◆ **Tasks for this exercise**:
**A)** In the QX30 interior passage, set down the text exactly, starting at "High-Quality Interior With" and ending at "for primary functions.".
**B)** In the QX30 interior passage, what size is the touch screen used to access the infotainment settings?
**C)** Carry on the passage about the 2017 QX30's interior from its last sentence.
:: Source passage ::
High-Quality Interior With a Hint of GLA
Its exterior dimensions may be tidy, but the 2017 QX30 offers interior fit and finish that wouldn’t be out of place in a larger luxury SUV. The cabin is wrapped in soft-touch materials with contrast stitching, while features like available Nappa leather upholstery and wood trim add to the upscale ambiance. Some switchgear is definitely shared with the GLA here as well, though Infiniti has brought its own InTouch infotainment system to the QX30. Our tests were not exhaustive, but InTouch offered quick response times and a navigation system that’s easy to program. An added bonus is that infotainment settings can be accessed through the 7-inch touch screen or a control knob that’s surrounded by a few buttons for primary functions.
:::
:: Data extract ::
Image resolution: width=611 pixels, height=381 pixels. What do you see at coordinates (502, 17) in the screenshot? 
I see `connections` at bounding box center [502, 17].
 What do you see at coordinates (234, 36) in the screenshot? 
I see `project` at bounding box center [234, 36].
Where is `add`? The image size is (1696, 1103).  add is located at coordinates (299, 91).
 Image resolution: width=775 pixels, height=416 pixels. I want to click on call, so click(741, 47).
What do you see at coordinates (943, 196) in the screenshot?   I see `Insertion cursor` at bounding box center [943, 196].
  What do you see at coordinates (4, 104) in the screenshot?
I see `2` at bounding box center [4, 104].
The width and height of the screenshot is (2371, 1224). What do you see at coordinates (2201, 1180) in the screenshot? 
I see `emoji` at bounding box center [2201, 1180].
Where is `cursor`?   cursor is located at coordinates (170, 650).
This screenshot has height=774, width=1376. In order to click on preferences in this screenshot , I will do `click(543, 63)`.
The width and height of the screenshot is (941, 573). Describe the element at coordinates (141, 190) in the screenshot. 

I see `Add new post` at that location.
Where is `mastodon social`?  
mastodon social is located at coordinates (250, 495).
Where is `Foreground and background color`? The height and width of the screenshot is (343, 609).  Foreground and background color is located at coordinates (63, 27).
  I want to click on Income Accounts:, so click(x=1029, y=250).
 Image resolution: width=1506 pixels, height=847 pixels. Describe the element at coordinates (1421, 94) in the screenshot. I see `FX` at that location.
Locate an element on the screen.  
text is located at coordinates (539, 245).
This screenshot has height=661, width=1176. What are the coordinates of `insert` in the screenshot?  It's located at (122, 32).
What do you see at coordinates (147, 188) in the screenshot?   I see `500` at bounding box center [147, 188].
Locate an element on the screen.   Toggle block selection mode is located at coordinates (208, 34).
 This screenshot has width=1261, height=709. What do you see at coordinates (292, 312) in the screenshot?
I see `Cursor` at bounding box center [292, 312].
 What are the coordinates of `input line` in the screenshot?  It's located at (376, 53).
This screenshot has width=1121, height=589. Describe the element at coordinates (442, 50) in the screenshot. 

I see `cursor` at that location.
:::
◆ **Response list**:
**A)**
High-Quality Interior With a Hint of GLA
Its exterior dimensions may be tidy, but the 2017 QX30 offers interior fit and finish that wouldn’t be out of place in a larger luxury SUV. The cabin is wrapped in soft-touch materials with contrast stitching, while features like available Nappa leather upholstery and wood trim add to the upscale ambiance. Some switchgear is definitely shared with the GLA here as well, though Infiniti has brought its own InTouch infotainment system to the QX30. Our tests were not exhaustive, but InTouch offered quick response times and a navigation system that’s easy to program. An added bonus is that infotainment settings can be accessed through the 7-inch touch screen or a control knob that’s surrounded by a few buttons for primary functions.

**B)** 7 inches.

**C)**
The front seats offer plenty of space and feature the same “Zero Gravity” technology found in models like the Nissan Altima and Maxima. Infiniti claims a 30 percent reduction in fatigue when compared with a typical seat, and we found them exceptionally comfortable during our day of driving.
Ingress and egress is a little more difficult in the second row, and while the space was acceptable for shorter trips, most passengers will probably want a little more legroom on longer rides. Cargo space, however, is fairly good for a subcompact crossover. There’s 19.2 cubic feet of space behind the second row, which is more than you’ll get with the Audi Q3, BMW X1 and Mercedes GLA.
An Entry Point to the Infiniti Brand
Infiniti is offering the QX30 in base, Luxury, Premium and Sport trims.
With a starting price of $29,950 (plus a $950 destination charge), the base QX30 will be the least expensive model in the Infiniti lineup when it goes on sale this fall. It also rings in at nearly $3,000 less than the related Mercedes-Benz GLA. That price includes features like dual-zone automatic climate control, power-folding sideview mirrors and a rearview camera.
If you want all-wheel drive you’ll need to look at the Luxury trim, which brings in heated front seats, leather upholstery and a power-adjustable driver’s seat. The QX30 Luxury starts at $32,600 and $34,400 for front- and all-wheel drive models, respectively.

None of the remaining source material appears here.